***** Data extract

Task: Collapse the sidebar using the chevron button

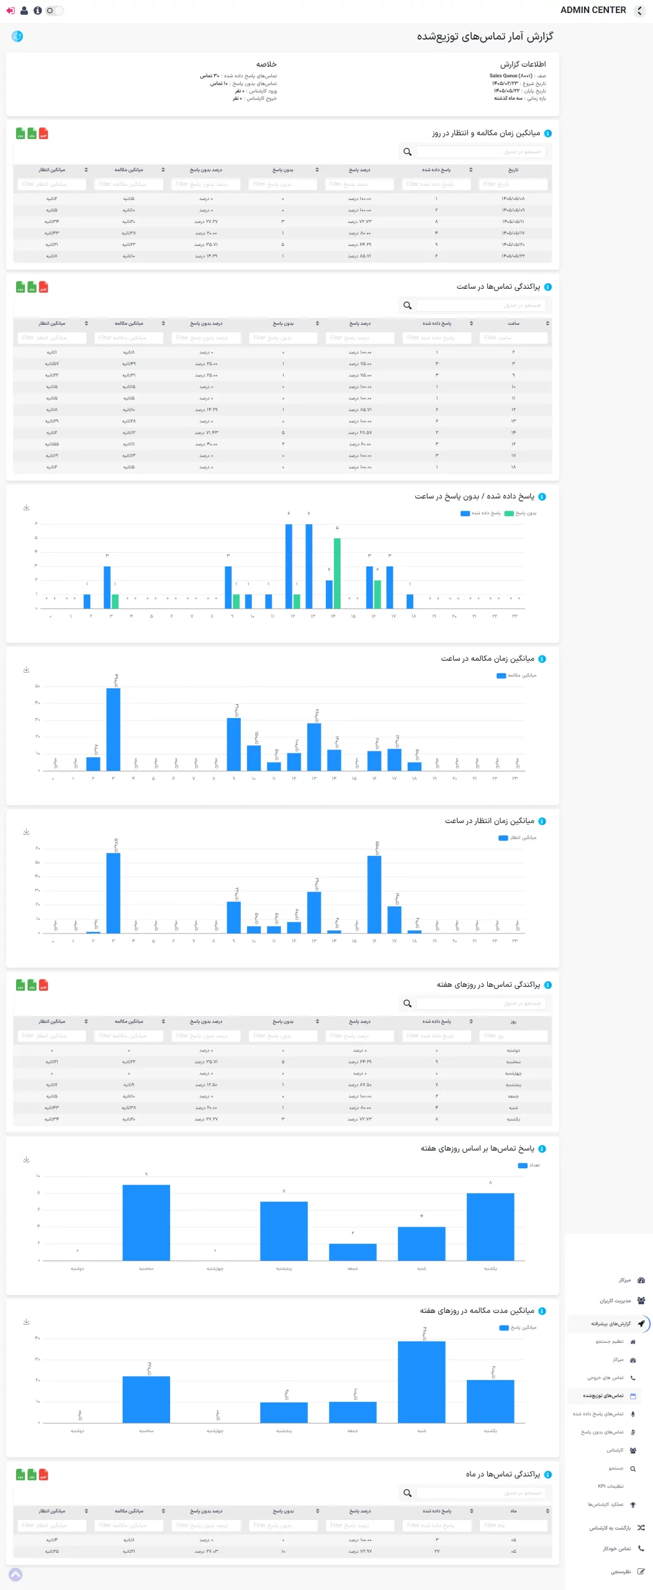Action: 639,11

**********
***** Data extract

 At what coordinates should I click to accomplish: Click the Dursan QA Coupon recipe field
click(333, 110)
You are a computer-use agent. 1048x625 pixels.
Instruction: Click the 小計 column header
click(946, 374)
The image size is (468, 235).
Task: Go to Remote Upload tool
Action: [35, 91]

**********
***** Data extract

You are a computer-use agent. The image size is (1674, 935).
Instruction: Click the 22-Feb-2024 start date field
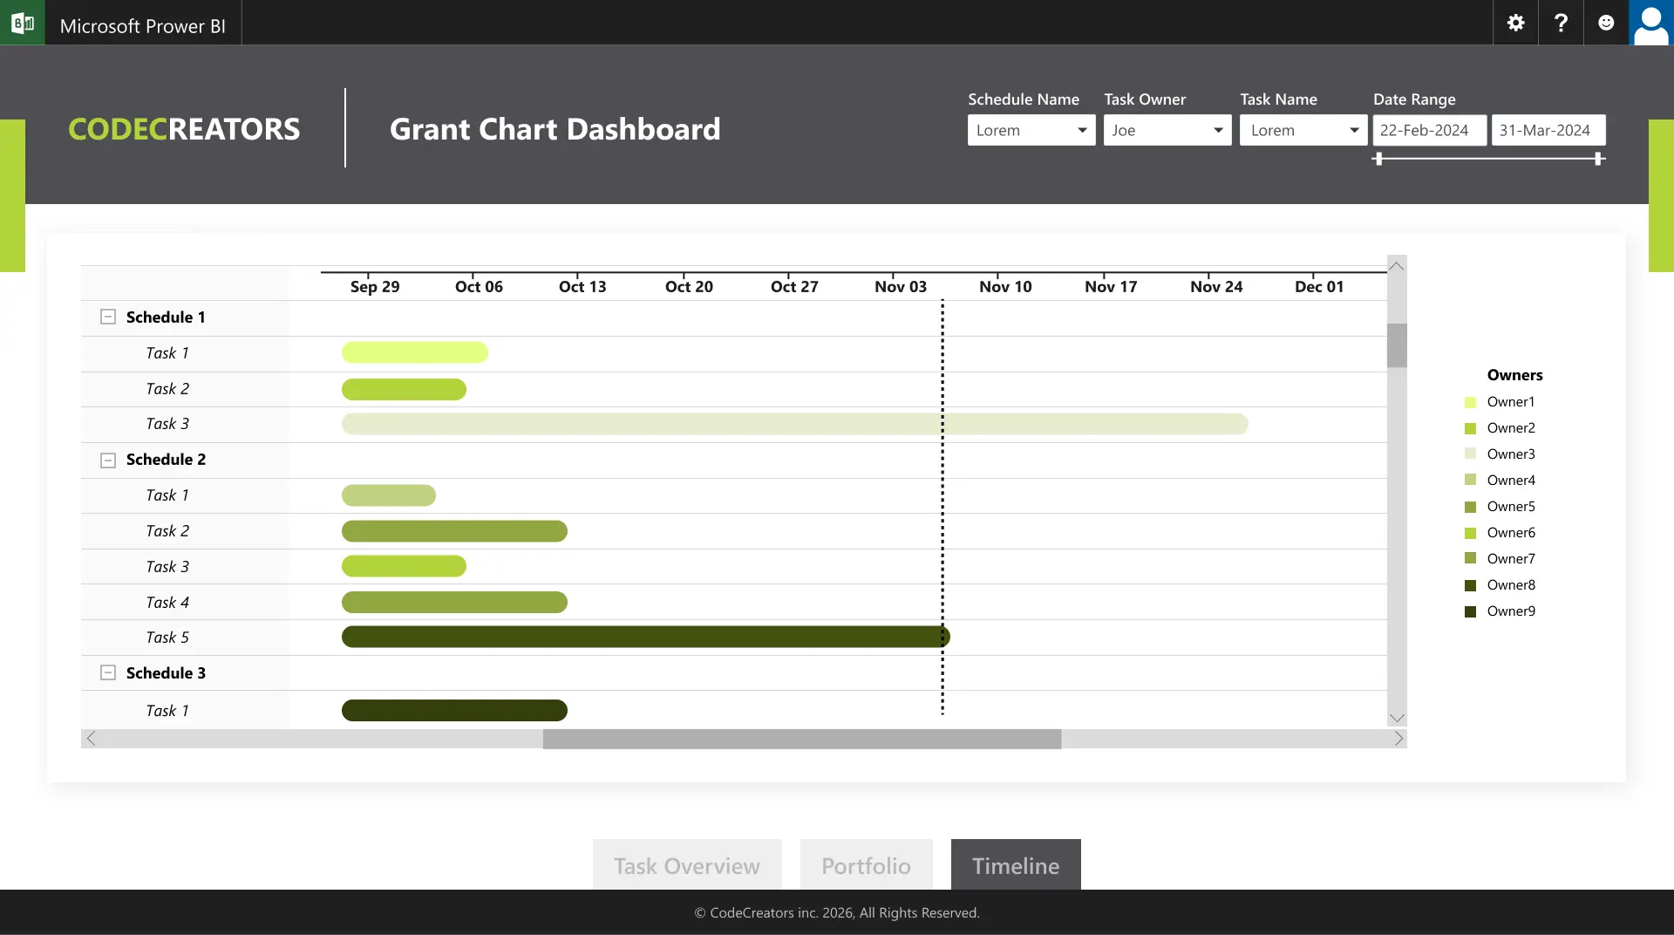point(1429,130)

**********

**Required task:** Copy the entries between the lines holding "Task: Collapse the" and "Action: 639,11", inclusive, adding -19 to every coordinate in the answers. Omit the pictures.

**The answer:**
Task: Collapse the sidebar using the chevron button

Action: 620,-8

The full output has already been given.